Después del programa revitalizante nos hemos vestido corriendo y hemos puesto rumbo a Salamanca. Hemos comido cerca del centro, en un restaurante llamado Le Sablon (con muy buenos comentarios por internet). Se trataba de un comedor pequeño y andaban faltos de personal, pero la comida ha sido deliciosa. Yo me he tomado un solomillo de avestruz con salsa de higos y mi novio, un solomillo de cerdo ibérico, además de una ensalada. Para beber, un tinto Dehesa La Granja de 2001. Una vez pagada la cuenta, nos esperaba, de postre, la ciudad.

La Plaza Mayor aparecía hoy inmensa, aún con el escenario sin desmontar, y con las terrazas de los bares desplegadas. Hemos tomado un café en el Café Real, que ha resultado un lugar muy atractivo pero con muy poco donde elegir. Hemos caminado por el centro largo rato y hemos montado en uno de esos trenecitos que te enseñan la ciudad en 20 minutos. Salamanca en sí es ya un monumento, pero además tiene la ventaja de que todo está muy cerca y caminando por las preciosas calles peatonales se llega a cualquier parte. La otra gran virtud de esta ciudad (virtud que en tierras manchegas se desconoce por completo) es el respeto al entorno. Me explico: aquí hasta los cajeros automáticos lucen sus letras explicativas con caracteres góticos. Los bares visten sus fachadas de piedra y se esmeran en que la decoración no desentone. Todo, hasta el lugar más moderno, tiene cierto aire medieval que hace pensar, en algún momento, que se ha viajado en el tiempo. Hoy, a los pies de la Catedral Nueva había un extenso mercado medieval, que destacaba con sus colores y olores y, más que nada, por el gentío que lo abarrotaba.
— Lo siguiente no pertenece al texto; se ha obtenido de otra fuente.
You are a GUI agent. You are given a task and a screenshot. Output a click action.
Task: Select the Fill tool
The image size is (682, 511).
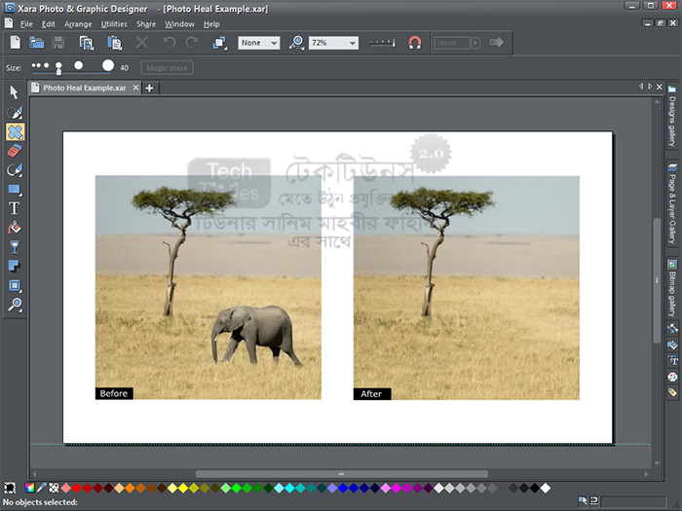pos(15,228)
Así las cosas, no hemos parado hasta encontrar el astronauta labrado en uno de los arcos del pórtico de la Catedral Nueva y la ranita sobre la calavera de la fachada de la Universidad. Ha llegado entonces el bajón y, de camino hacia el coche, a eso de las siete de la tarde, hemos entrado en una sidrería llamada Mater Asturias. Qué local más sorprendente. Lo primero que destaca es su decoración minimalista, en tonos verdes ácidos y plagado de botellas de sidra desde el suelo hasta el techo. Cuenta con un grifo que escancia sidra (parecido a los caños de cerveza pero mucho más alto y con forma de serpiente). En algunas paredes lucían espejos con forma de manzana, grandes y perfectos. Los baños eran también un elogio al buen gusto.
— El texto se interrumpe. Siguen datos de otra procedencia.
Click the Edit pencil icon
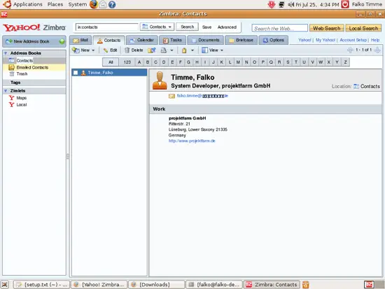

Mientras tomábamos nuestros culitos de sidra ha comenzado a llover y, después, a granizar. Todo el mundo se refugiaba en los portales de los edificios y los bares y bajo los soportales de la Plaza Mayor. El suelo pronto se ha cubierto de piedra blanca y las calles inmediatamente se han vaciado de gente. En cuanto ha escampado nos hemos dirigido al coche y hemos vuelto al hotel.
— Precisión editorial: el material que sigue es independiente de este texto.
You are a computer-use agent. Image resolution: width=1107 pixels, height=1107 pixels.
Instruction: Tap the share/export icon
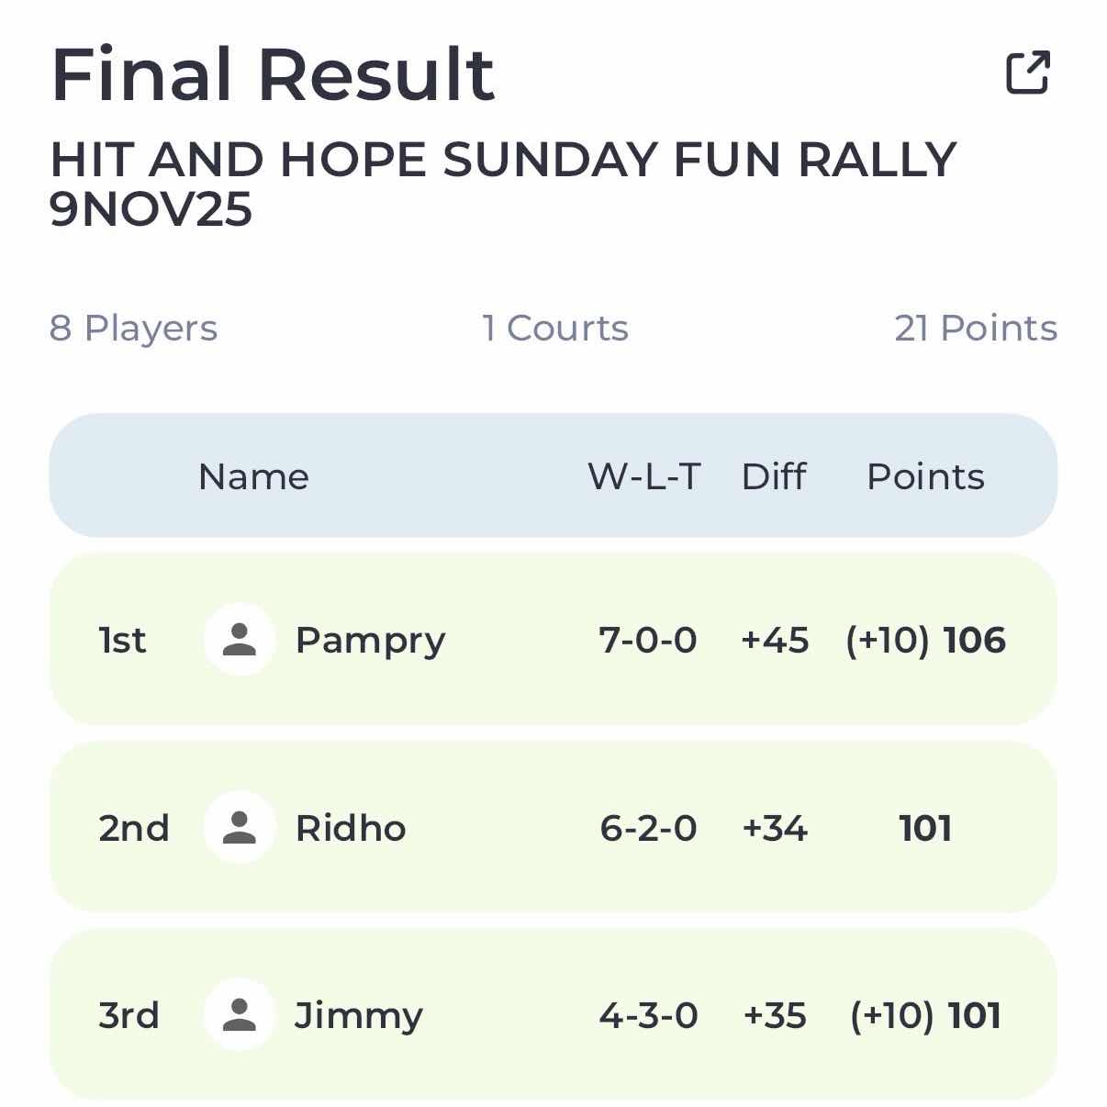pos(1027,73)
Agotados, hemos comprado unas cervezas y hemos abierto el hornazo que previamente habíamos comprado, prediciendo que esta noche íbamos a tener pocas ganas de marcha. Hemos visto la final del Eurobasket y, como temíamos, ha perdido España (se lo merecía, porque ha jugado fatal, aunque los rusos no lo han hecho mejor). Hemos digerido el disgusto con un café con leche y una cerveza en el bar del hotel, cuyo espectacular hall estaba atestado de jóvenes (procedentes, quizá, de una excursión de fin de carrera). Y aquí nos encontramos ahora, apurando nuestra última noche de vacaciones, organizando las cosas que nos quedan por ver mañana por la mañana y lamentando abandonar una ciudad que nos ha cautivado.
 
Comentario:
Ya tengo una chuleta de todos los garitos, vamos que no pensamos perdernos ni uno, el sábado 13 de Octubre, DM, estamos como un clavo en una de las mesas del Rey Arturo, no faltaba más. Las visitas culturales se enriquecen con los demás placeres de la vida, ¿no te parece?, ya veo que sí te parece.
Besos.
 
Comentario:
Estamos ansiosos por ver las fotos. Cuando puedas cuélgalas en el Space!